Why do all this work though? The main reason is code cleanliness. Without the $, max 0 quot i 3 (I'm omitting the - 2 for brevity) would be interpreted as ((max 0 quot) i 3), as function application has very high precedence. $ evaluates its right argument first, then applies it to it's left argument, so max 0 $ quot i 3 is instead interpreted (max 0) (quot i 3), which could also be thought of as (max 0 (quot i 3)). Mentally, when you see a $, it's the same as replacing $ with a ( and adding a ) at the end of the line. max 0 $ quot i 3 becomes max 0 (quot i 3).

After our list comprehension is done, we have a list of all the fuel weights, and we apply that to sum, a function with signature (Foldable t, Num a) => t a -> a.

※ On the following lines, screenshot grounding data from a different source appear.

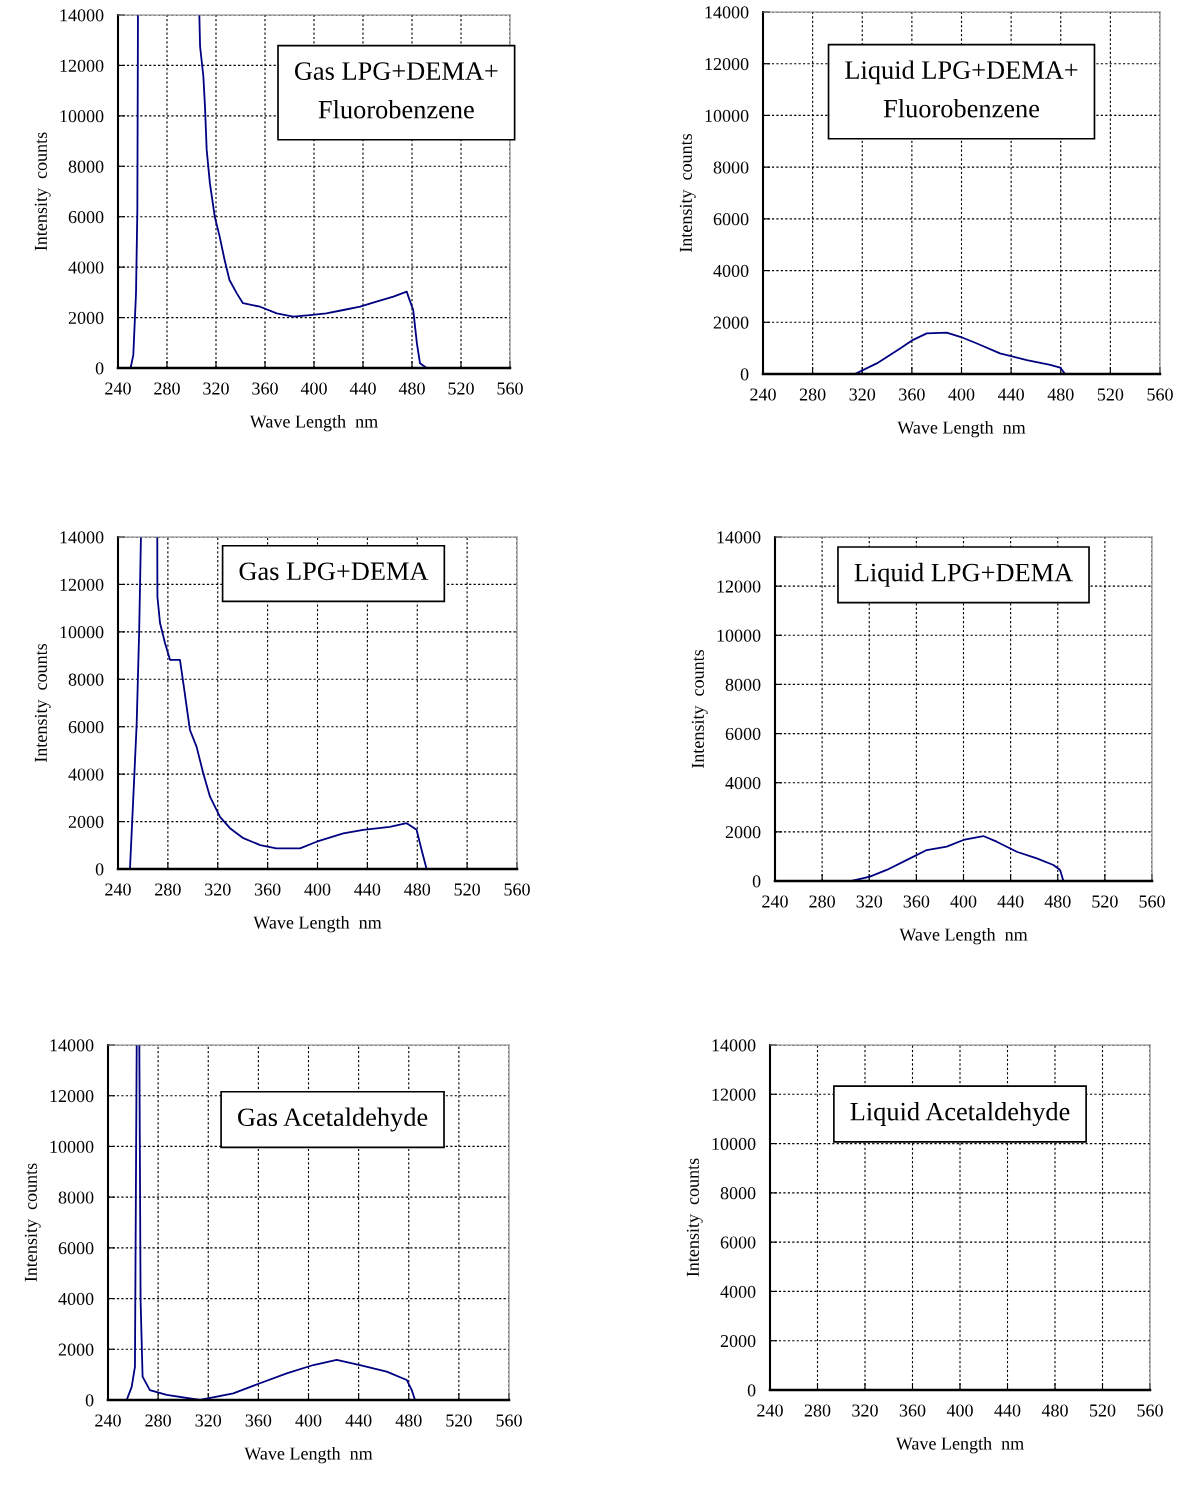 This screenshot has width=1182, height=1488. Describe the element at coordinates (962, 89) in the screenshot. I see `text: Liquid LPG+DEMA+ Fluorobenzene` at that location.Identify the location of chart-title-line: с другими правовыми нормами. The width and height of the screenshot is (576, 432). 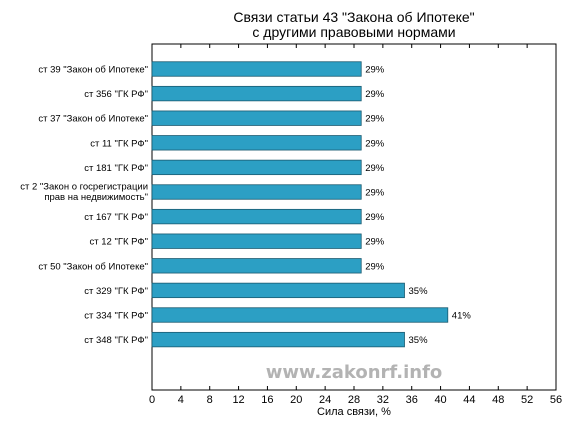
(354, 32).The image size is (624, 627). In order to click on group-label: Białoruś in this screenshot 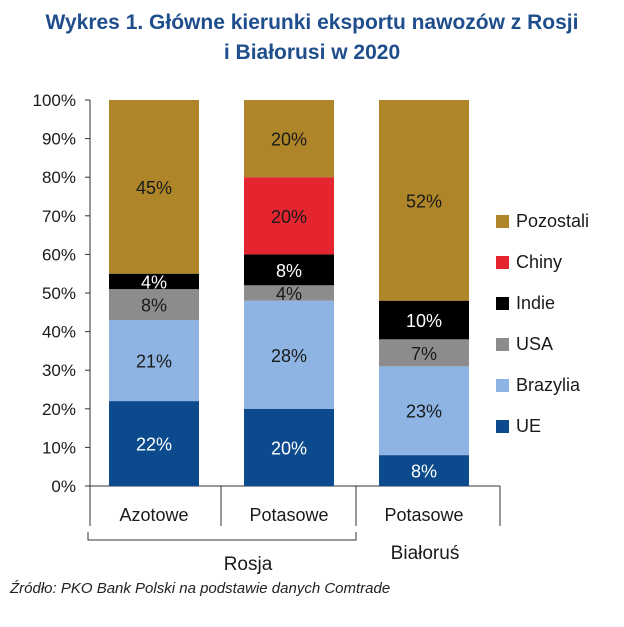, I will do `click(426, 554)`. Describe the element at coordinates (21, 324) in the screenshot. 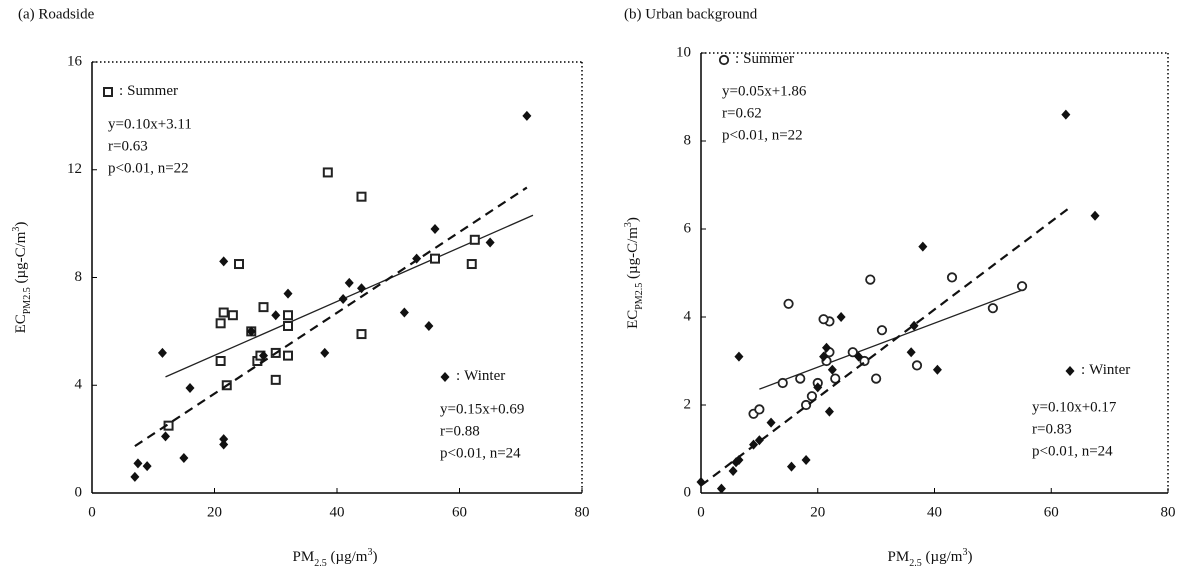

I see `y-axis-label-part: EC` at that location.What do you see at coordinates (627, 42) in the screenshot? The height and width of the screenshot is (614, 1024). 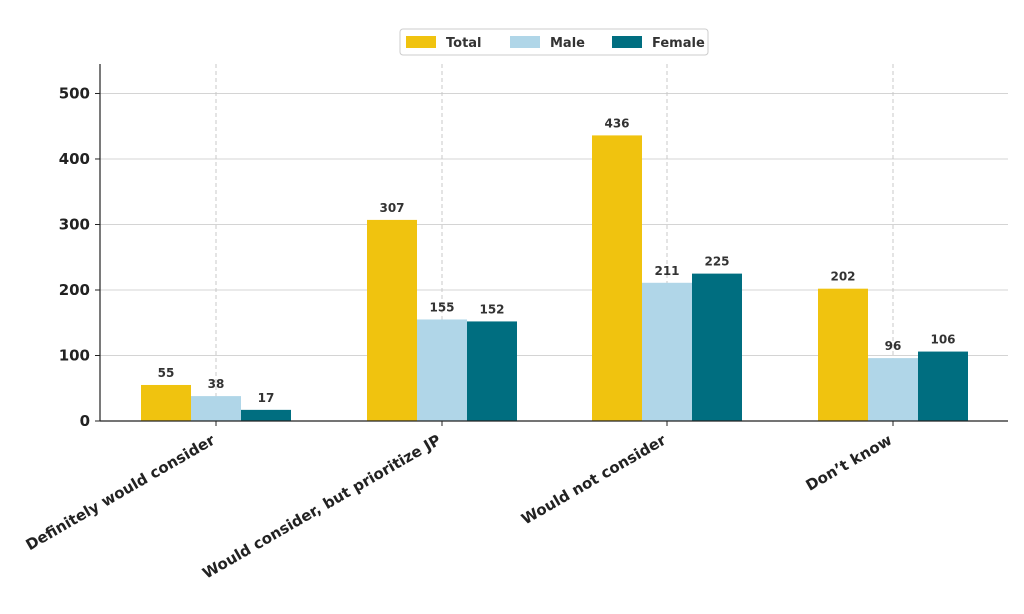 I see `legend-swatch-female` at bounding box center [627, 42].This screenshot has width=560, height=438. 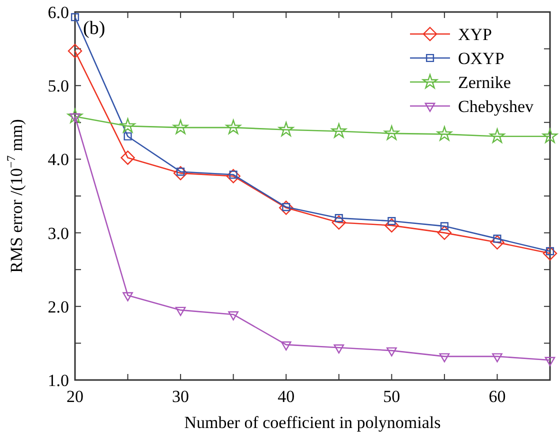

Foldables are anything that can be "folded" into a single value, and Nums are numbers (obviously). sum folds our list into a single value by accumulating each element with +.

print has the signature Show a => a -> IO (). Typeclass Show includes any type that has a way to be displayed as a String. IO () is an I/O Monad that doesn't contain anything. This is used because writing to standard out can still error, but if it succeeds, we don't expect a value back. We use $ again so that print doesn't just try to (print sum) ..., which would be pretty useless.

Haskell: Final Program

I can confirm that our final program:

main = do
    rawInput <- readFile "input.txt"
    let input = [read i :: Int | i <- lines rawInput] in
        print $ sum [max 0 $ quot i 3 - 2 | i <- input]

Nets me the correct solution for Day 1, Part 1. It's not pretty, but that wasn't the point. Obviously this could be refactored to use separate functions, and map could be used instead of list comprehensions if you like that style.

$ runhaskell day-1-1.hs
3538016

Eventually, Day 1, Part 2 will adapt this code further, and introduce a little recursion for funsies.

— Mitch